··· EXTRACTED MATERIAL ···

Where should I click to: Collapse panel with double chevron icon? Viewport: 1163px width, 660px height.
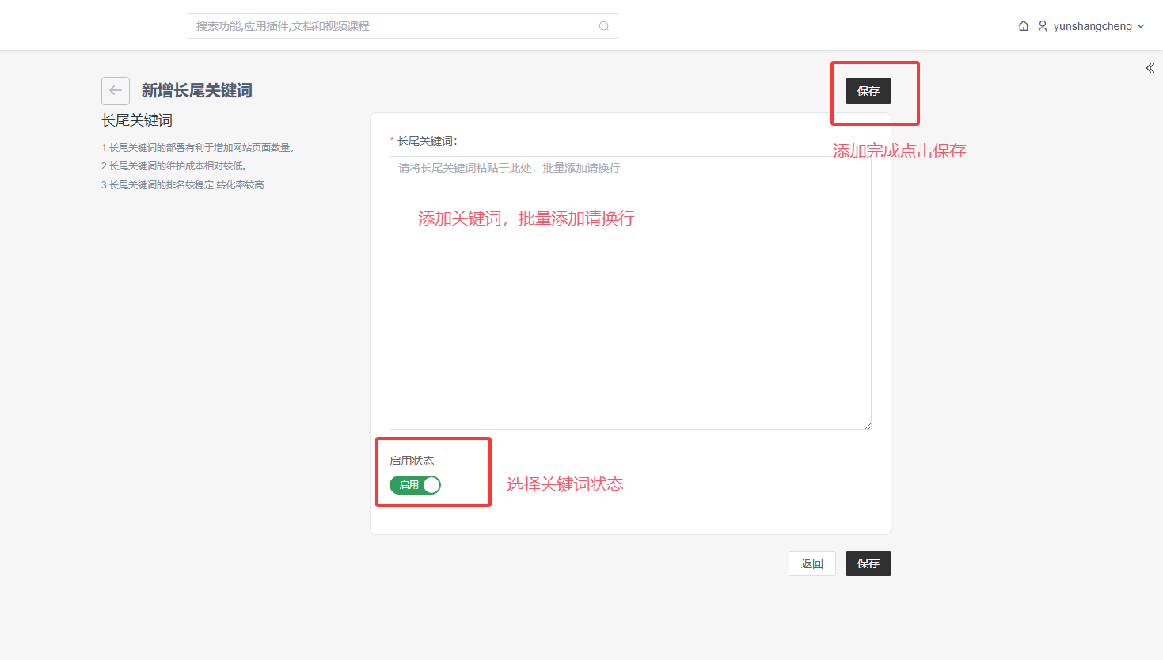[x=1150, y=68]
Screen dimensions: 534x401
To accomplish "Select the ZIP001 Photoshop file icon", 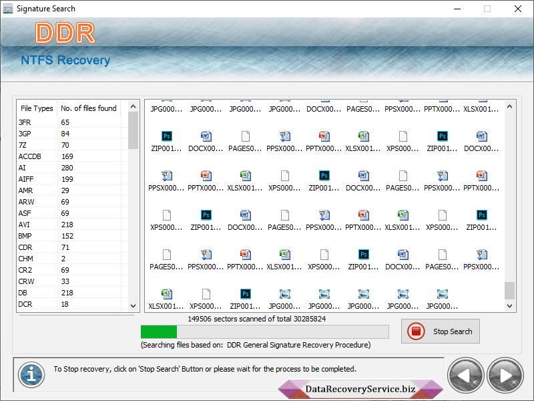I will (x=166, y=136).
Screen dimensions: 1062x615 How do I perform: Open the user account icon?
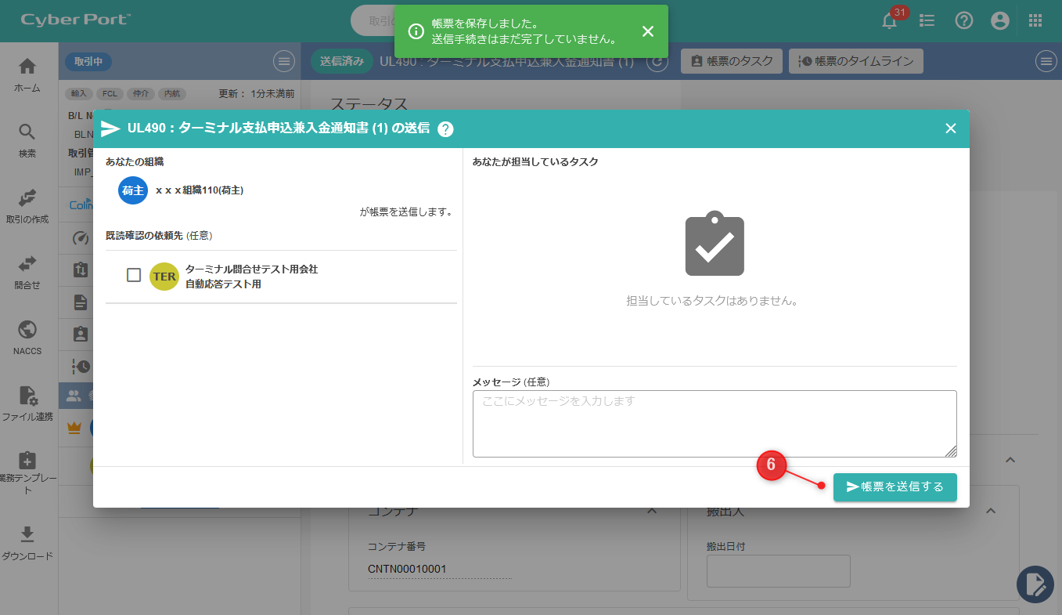(x=1000, y=21)
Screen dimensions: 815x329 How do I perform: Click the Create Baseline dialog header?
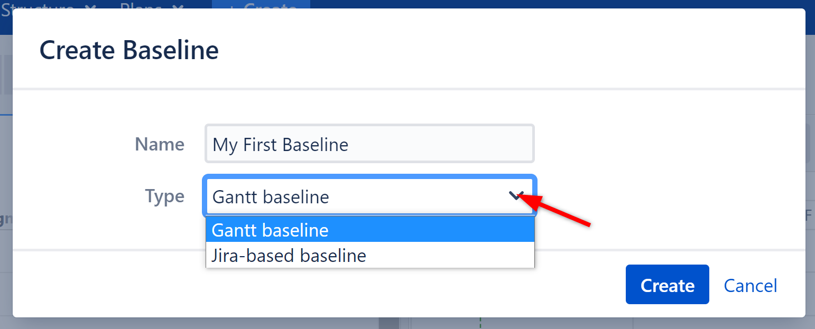point(128,50)
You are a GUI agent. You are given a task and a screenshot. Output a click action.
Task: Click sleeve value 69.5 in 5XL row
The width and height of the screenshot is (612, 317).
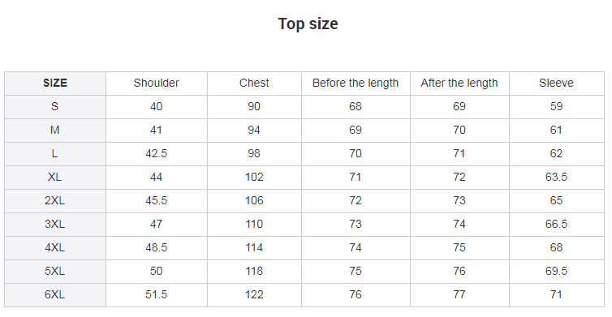[x=556, y=271]
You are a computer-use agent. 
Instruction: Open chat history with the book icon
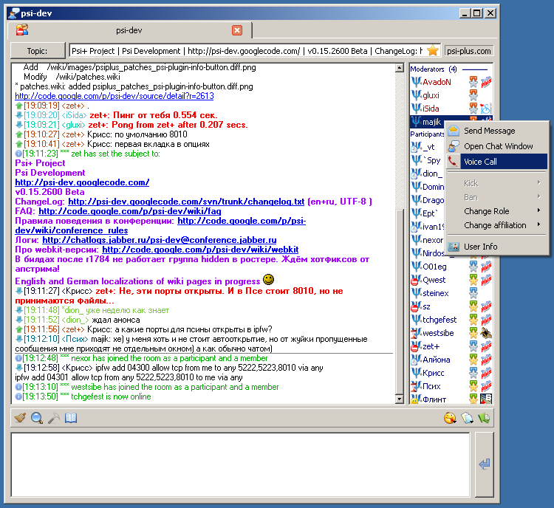pos(70,419)
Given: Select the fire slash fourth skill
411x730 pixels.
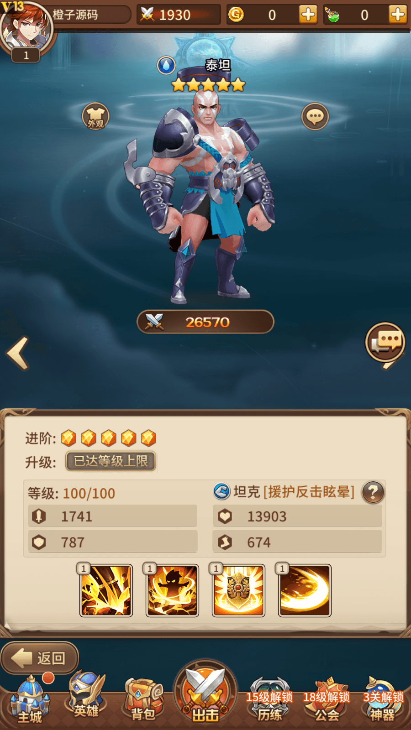Looking at the screenshot, I should (305, 590).
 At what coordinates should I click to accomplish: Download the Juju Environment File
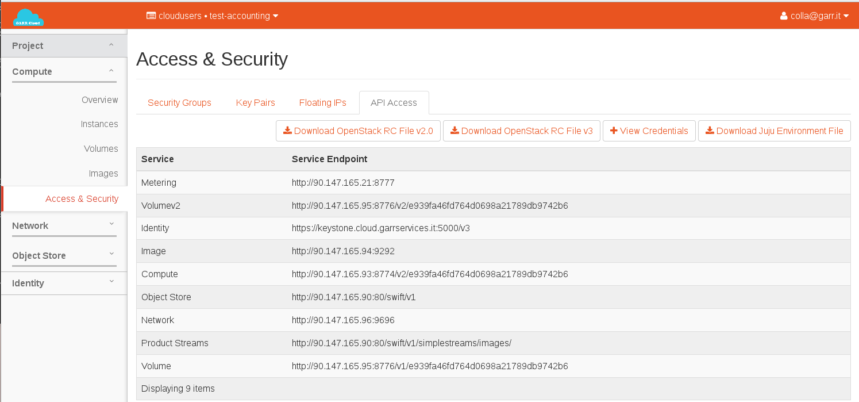[x=774, y=131]
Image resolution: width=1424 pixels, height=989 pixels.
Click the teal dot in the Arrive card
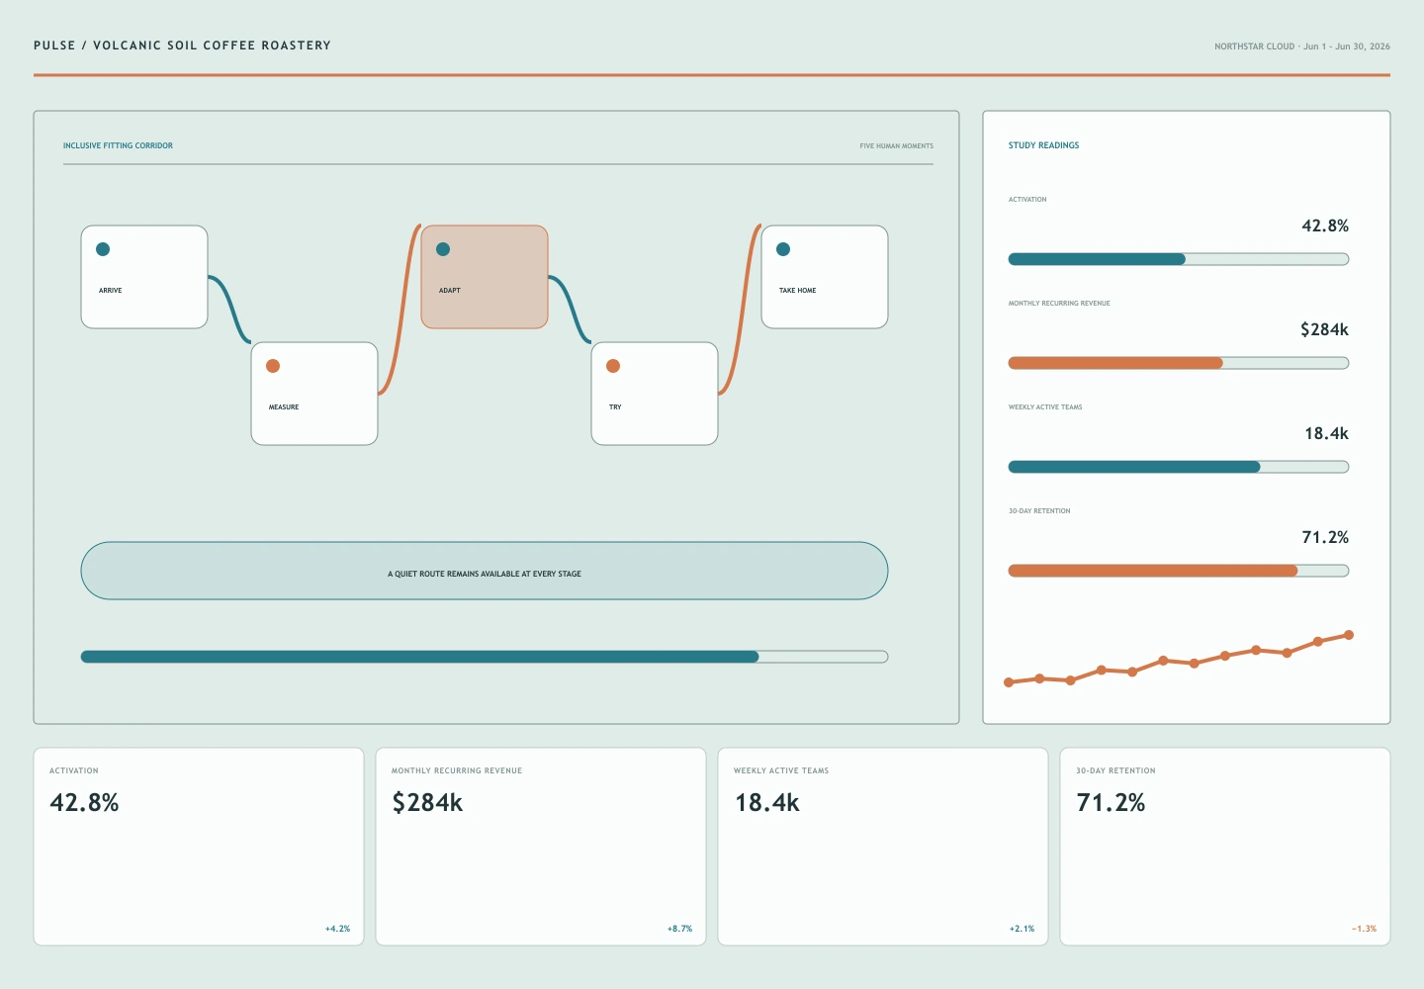coord(103,249)
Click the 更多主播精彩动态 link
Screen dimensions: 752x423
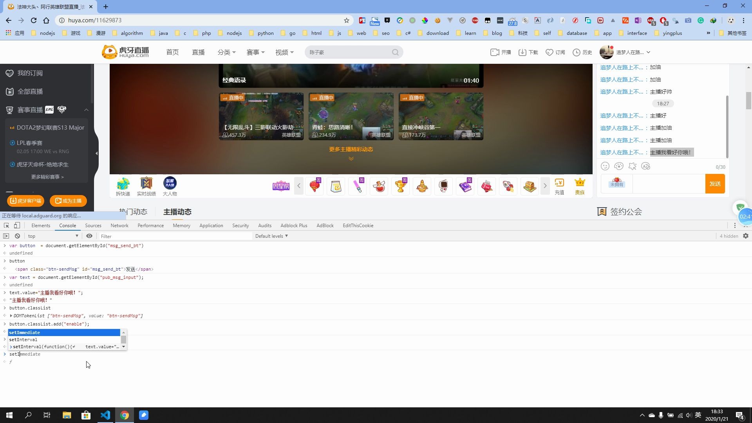click(351, 149)
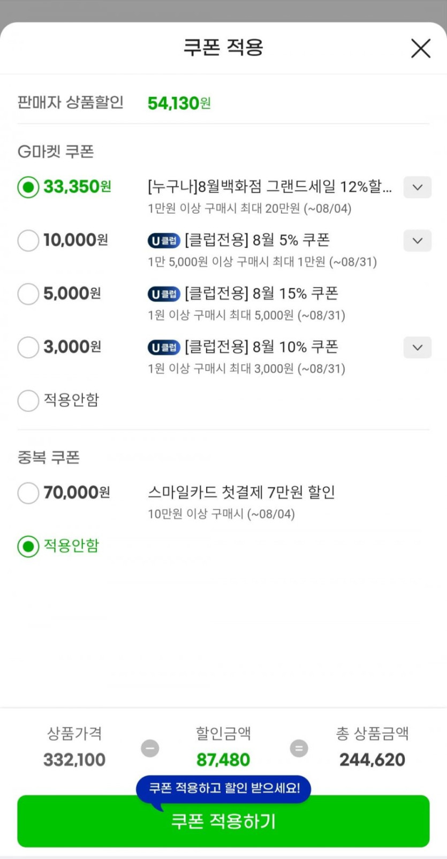Select the 3,000원 club 10% coupon
Image resolution: width=447 pixels, height=859 pixels.
(28, 348)
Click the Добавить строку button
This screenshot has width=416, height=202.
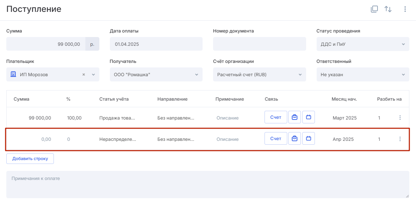click(x=30, y=159)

···

#### [TASK DETAILS]
Pick out every line in the items above that contains the word "pixels".

#### [RESPONSE BELOW]
411x730 pixels.
Image resolution: width=1424 pixels, height=989 pixels.
Image resolution: width=447 pixels, height=859 pixels.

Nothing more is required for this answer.